[发明专利]一种抑制素基因工程调控抗原的制备方法

权利要求书

1、一种抑制素基因工程调控抗原的制备方法，其特征在于包括下述步骤：

(1)克隆抑制素编码基因；

(2)利用抑制素编码基因，制备抑制素的重组融合蛋白；

(3)利用该抑制素重组融合蛋白制备抑制素的基因工程调控抗原。

2、根据权利要求1所述的抑制素基因工程调控抗原的制备方法，其特征在于步骤(1)所述克隆抑制素编码基因包括以下步骤：

(a)根据现有的抑制素基因序列，设计特异性上游引物I1和下游引物I2；

(b)采取异硫氰酸胍-氯仿-异丙醇方法从蓝塘猪卵巢组织中提取总基因组RNA，通过反转录得到cDNA；

(c)用引物I1、I2、dNTP和反转录合成cDNA作为模板，在DNA聚合酶的催化下通过PCR反应扩增猪抑制素的编码cDNA片段。

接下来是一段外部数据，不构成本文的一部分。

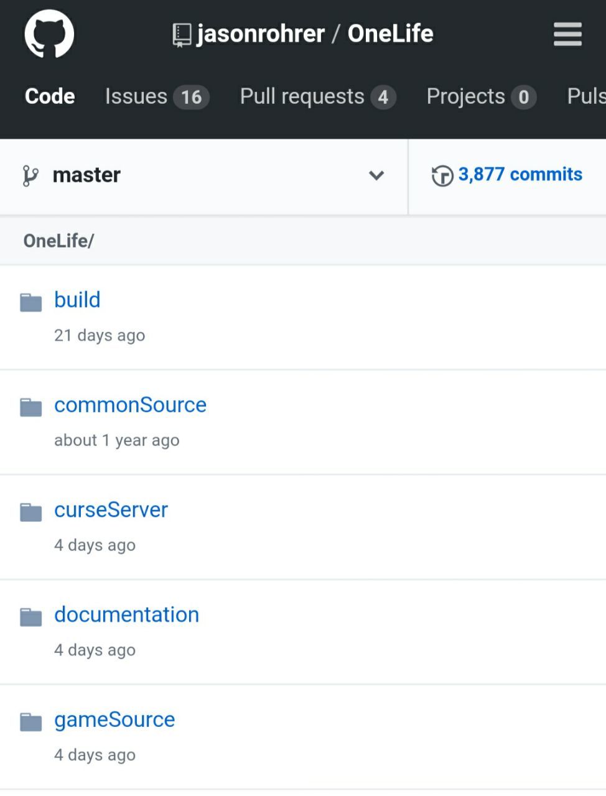
Task: Expand the master branch dropdown chevron
Action: tap(376, 175)
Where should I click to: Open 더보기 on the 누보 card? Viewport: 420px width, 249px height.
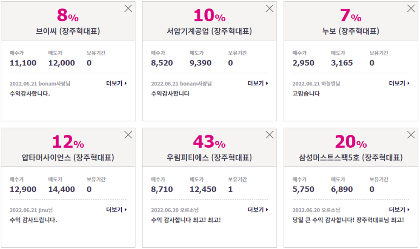400,83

3、根据权利要求2所述的抑制素基因工程调控抗原的制备方法，其特征在于步骤(a)所述上游引物I1和下游引物I2为：

I1：5’-ATGTGGCCTCAGCTGCTCCTCTTGC-3’；

I2：5’-TTAGATGCAGGCACAGTGCTGGGTG-3’。

4、根据权利要求1所述的抑制素基因工程调控抗原的制备方法，其特征在于步骤(2)所述制备抑制素的重组融合蛋白是指利用IPTG诱导大肠杆菌株表达制备重组融合蛋白；包括以下步骤：

(d)根据抑制素成熟肽的cDNA碱基序列和大肠杆菌表达质粒pRSET A的多克隆位点碱基序列，设计合成上游引物Mf和下游引物Mr；

(e)利用所述引物Mf、Mr以及上述反转录扩增得到的抑制素的编码cDNA序列为模板，通过PCR反应扩增出抑制素成熟肽的cDNA克隆片段；

(f)所述抑制素成熟肽的cDNA克隆片段经过Bgl II和EcoR I双酶切后，克隆到表达质粒pRSET A的Bgl II和EcoR I两酶切位点之间，构建成重组表达质粒pInhibin SCAU；

(g)将所述重组表达质粒pInhibin SCAU转化到大肠杆菌株，在培养液中加入0.05mmol/L～0.2mmol/L的IPTG诱导，得到重组细菌表达的抑制素重组融合蛋白。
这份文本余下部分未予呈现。